Tuberose has an animalic note. The word 'Tuberose' sounds cute and you might imagine an innocent girl from its pretty white appearance.
However, once you get closer and smell the flower, it releases a strong, intruding scent with a rich milky-creamy touch and it also has an animalic note. Tuberose Abs Oil has an appetizing salty scent reminiscent of ham or consommé behind a strong green note.
There is a food factory next to the laboratory of perfumery in Grasse, in the South of France.
In the evening when I stepped out of the laboratory, a smell of consommé coming from the factory would make me so hungry. Tuberose scent brings back memories.
To add depth to a voluminous white floral note of HANAHIRAKU, I used Tuberose, which has a salty and creamy aspect.
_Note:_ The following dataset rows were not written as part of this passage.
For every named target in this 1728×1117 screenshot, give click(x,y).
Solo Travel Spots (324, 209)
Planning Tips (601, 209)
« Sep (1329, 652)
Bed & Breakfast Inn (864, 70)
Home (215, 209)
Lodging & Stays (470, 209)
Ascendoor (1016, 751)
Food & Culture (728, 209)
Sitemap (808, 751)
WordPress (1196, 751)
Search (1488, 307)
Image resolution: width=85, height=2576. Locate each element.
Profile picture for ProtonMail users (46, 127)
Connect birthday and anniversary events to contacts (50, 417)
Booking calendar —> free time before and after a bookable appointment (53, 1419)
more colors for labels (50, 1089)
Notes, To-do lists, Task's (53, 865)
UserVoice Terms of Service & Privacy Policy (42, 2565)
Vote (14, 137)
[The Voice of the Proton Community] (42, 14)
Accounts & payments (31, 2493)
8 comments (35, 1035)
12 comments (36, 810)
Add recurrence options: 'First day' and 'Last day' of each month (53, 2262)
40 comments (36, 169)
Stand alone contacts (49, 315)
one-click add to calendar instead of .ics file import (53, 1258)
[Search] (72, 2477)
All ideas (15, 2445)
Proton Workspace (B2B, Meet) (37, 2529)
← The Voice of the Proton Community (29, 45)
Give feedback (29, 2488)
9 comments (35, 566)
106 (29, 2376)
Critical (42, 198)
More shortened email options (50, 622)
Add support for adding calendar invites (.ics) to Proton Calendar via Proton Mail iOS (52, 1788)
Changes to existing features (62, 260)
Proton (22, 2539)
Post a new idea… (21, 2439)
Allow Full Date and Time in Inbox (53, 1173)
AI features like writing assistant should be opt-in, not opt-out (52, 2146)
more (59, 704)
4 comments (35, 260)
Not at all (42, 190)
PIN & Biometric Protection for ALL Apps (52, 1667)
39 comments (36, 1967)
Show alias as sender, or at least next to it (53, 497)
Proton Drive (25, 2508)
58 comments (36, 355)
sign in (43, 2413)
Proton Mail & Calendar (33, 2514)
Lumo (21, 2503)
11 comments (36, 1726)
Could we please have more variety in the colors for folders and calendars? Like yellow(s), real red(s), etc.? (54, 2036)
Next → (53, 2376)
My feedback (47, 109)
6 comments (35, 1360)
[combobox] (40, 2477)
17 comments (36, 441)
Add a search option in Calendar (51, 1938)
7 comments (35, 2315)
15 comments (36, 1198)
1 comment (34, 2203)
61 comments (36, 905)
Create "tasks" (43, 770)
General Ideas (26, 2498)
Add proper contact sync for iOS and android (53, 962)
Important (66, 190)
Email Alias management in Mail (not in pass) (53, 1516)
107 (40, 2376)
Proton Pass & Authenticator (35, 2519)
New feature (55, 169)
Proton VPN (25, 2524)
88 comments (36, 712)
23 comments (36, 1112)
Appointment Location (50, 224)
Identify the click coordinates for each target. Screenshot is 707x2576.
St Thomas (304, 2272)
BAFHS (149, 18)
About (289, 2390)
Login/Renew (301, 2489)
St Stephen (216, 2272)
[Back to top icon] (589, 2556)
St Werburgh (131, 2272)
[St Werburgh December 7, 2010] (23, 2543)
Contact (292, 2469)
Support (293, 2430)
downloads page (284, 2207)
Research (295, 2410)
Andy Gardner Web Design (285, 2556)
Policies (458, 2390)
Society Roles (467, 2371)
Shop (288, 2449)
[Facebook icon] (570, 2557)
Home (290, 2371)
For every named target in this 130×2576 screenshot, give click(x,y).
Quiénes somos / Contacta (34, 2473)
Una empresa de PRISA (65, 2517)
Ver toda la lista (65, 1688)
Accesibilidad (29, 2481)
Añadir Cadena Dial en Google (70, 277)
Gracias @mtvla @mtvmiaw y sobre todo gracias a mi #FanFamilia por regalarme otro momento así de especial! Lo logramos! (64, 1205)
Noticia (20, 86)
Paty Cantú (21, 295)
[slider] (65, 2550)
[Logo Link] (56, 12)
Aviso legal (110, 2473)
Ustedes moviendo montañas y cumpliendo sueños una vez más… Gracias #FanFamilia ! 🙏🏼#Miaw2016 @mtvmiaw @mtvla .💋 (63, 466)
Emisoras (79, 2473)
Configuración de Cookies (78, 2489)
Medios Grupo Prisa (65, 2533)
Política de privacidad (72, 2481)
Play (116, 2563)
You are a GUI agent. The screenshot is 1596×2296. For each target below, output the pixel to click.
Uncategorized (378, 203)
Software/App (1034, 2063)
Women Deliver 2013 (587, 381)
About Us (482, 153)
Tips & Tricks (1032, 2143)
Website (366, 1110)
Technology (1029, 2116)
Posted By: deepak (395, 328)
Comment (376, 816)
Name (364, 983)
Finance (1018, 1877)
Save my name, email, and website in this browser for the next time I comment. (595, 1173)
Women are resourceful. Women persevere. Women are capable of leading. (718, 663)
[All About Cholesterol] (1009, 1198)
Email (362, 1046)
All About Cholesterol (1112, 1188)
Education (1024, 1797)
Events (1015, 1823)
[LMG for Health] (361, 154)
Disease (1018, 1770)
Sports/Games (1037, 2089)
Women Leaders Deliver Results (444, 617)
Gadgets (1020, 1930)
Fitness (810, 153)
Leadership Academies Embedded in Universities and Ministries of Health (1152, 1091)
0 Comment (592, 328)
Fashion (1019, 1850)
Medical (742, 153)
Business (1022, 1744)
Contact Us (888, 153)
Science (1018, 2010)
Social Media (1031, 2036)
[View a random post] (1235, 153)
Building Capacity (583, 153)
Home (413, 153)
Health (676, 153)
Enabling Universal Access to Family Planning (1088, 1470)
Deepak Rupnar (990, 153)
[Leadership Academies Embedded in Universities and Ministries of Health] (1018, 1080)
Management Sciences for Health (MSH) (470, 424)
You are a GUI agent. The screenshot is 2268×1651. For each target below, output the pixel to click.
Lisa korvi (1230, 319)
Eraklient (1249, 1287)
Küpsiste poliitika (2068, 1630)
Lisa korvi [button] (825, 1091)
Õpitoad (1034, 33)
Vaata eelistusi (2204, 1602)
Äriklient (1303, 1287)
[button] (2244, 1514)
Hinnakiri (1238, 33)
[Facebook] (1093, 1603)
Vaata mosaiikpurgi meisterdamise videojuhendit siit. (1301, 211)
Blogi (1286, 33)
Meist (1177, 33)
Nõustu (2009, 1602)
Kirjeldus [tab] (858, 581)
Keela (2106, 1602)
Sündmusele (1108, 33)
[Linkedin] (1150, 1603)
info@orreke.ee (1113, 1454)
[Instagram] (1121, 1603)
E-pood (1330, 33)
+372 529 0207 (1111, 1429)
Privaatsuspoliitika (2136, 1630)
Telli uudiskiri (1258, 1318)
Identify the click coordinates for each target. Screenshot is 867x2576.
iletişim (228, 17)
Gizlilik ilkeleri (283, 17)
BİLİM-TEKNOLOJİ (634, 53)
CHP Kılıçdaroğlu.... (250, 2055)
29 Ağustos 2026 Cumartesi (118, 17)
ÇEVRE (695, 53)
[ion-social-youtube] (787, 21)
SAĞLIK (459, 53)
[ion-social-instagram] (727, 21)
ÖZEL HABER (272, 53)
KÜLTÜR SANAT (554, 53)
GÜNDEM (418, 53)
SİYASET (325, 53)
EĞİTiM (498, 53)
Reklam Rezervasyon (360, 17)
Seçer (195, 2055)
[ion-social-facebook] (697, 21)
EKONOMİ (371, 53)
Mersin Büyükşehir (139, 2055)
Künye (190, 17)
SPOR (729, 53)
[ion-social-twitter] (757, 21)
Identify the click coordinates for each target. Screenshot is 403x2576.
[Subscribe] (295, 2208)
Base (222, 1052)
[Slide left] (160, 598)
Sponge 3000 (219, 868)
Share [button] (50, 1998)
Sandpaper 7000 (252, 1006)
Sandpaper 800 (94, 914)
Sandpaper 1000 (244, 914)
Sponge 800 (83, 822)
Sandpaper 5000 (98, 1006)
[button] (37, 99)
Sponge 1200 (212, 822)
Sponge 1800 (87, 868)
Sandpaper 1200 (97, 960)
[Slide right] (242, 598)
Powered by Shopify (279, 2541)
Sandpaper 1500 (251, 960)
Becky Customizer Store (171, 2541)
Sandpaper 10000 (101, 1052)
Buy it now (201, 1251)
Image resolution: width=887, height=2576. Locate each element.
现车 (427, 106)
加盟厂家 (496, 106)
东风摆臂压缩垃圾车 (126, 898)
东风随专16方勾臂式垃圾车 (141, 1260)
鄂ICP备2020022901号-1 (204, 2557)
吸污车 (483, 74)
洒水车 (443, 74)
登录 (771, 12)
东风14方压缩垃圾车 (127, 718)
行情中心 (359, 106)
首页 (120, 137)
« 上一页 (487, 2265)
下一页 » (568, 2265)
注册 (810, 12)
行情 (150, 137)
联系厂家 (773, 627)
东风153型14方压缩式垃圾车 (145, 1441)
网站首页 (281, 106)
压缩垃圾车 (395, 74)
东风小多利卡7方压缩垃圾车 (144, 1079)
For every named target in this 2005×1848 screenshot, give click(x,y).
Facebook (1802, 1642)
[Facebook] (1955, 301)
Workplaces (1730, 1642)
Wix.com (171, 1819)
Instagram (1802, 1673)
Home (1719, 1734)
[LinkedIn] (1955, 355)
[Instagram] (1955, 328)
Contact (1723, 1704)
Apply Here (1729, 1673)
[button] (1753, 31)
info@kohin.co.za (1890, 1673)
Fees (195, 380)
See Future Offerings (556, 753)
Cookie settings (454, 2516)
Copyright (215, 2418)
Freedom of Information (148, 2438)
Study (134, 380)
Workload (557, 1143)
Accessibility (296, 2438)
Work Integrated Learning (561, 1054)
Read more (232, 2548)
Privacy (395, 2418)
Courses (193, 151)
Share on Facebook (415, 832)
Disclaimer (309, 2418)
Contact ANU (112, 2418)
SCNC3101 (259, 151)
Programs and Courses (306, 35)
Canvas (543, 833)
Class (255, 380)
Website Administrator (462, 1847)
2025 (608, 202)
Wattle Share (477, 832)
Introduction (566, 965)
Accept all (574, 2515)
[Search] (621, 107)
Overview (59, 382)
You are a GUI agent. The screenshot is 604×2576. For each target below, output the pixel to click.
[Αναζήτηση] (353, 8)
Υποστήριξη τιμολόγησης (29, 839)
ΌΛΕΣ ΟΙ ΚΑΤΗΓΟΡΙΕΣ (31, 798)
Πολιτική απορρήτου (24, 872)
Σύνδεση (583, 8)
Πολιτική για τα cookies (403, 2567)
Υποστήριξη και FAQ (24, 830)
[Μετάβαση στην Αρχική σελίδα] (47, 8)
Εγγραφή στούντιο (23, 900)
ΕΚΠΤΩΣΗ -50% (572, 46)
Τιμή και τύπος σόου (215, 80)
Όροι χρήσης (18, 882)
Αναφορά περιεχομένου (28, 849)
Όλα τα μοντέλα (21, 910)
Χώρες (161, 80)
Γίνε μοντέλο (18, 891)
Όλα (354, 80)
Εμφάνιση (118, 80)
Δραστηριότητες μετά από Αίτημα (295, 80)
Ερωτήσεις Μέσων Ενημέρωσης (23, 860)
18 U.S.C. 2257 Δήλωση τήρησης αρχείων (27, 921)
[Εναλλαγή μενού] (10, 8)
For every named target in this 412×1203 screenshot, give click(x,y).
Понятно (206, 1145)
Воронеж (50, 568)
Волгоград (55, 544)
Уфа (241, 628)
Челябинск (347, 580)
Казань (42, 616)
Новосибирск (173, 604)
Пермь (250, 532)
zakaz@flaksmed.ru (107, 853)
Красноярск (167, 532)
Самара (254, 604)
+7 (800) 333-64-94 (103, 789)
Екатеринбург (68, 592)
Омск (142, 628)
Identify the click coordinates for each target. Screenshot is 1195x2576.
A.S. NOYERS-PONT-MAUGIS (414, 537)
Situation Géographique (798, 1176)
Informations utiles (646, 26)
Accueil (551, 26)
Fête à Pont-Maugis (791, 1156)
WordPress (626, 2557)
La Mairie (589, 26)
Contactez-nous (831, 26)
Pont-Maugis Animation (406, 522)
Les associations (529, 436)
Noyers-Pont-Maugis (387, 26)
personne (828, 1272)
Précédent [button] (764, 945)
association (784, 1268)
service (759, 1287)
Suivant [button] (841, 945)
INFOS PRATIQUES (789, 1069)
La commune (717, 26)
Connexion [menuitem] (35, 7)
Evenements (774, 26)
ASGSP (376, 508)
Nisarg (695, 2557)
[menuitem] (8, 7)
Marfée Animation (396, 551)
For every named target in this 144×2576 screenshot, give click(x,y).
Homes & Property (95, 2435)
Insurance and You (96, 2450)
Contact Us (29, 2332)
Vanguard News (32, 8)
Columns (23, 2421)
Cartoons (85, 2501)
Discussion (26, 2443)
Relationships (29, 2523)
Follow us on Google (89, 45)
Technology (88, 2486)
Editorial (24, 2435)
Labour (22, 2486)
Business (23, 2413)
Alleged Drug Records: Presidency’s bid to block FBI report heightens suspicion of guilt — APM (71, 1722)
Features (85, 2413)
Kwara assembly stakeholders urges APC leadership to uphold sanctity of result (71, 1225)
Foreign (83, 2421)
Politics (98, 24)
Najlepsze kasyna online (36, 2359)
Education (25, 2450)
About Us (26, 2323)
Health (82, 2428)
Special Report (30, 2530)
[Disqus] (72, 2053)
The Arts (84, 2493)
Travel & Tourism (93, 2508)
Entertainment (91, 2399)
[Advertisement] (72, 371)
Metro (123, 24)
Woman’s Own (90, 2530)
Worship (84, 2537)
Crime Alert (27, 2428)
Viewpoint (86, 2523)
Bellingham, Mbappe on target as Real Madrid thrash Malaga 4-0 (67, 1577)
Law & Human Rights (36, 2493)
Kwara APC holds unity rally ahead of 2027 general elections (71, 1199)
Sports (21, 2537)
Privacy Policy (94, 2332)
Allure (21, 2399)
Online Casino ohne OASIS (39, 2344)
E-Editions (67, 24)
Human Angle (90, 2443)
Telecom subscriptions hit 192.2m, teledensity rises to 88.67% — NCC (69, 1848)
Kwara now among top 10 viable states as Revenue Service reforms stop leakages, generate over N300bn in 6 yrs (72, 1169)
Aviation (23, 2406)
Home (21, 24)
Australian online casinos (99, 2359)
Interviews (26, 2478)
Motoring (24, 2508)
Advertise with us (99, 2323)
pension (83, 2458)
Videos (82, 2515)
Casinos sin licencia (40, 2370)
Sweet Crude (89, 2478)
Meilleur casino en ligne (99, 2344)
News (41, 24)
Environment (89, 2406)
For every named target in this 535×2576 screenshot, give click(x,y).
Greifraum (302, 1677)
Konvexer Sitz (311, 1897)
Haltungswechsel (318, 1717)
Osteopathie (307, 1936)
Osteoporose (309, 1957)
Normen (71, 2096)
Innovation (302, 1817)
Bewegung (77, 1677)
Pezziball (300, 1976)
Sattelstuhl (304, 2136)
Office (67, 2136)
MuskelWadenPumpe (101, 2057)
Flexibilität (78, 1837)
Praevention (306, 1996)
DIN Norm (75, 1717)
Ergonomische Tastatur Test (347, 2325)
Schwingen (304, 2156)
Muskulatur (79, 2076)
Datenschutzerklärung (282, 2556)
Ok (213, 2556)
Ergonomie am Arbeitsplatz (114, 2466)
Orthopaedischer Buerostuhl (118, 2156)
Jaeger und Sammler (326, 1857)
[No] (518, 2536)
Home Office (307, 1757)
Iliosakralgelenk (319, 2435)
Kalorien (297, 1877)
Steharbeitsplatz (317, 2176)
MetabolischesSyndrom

And it leads to a dry miso, soy sauce and amber base notes.
Generally, the scent of tuberose is described as sweet, rich, heavy and sensual ,but I found it 'foody' and it became an important keyword.
Tuberose is white floral and smells like consommé jellied ham.
Magnolia tree has a melony top note and is white floral in the middle.
Ham and Melon is a delicious combination.
There is a Japanese traditional dish called Hoba-miso, which is a grilled miso on magnolia leaves. Fermented foods like miso and soy sauce have aninmalic characters.
So it is in the course of nature that animalic notes, sweet fruits and other food ingredients other than sweets are used to create flower scents.
It's not an idea just popped into my head.
The idea is based on experience and memories and perfume keywords acquired as I grow older.
It was created by making an instant connection between ideas and knowledge of different genres.
I think creating scent is like music composition, pottery making or cooking.
Looking back on the process of making HANAHIRAKU, I'm writing this.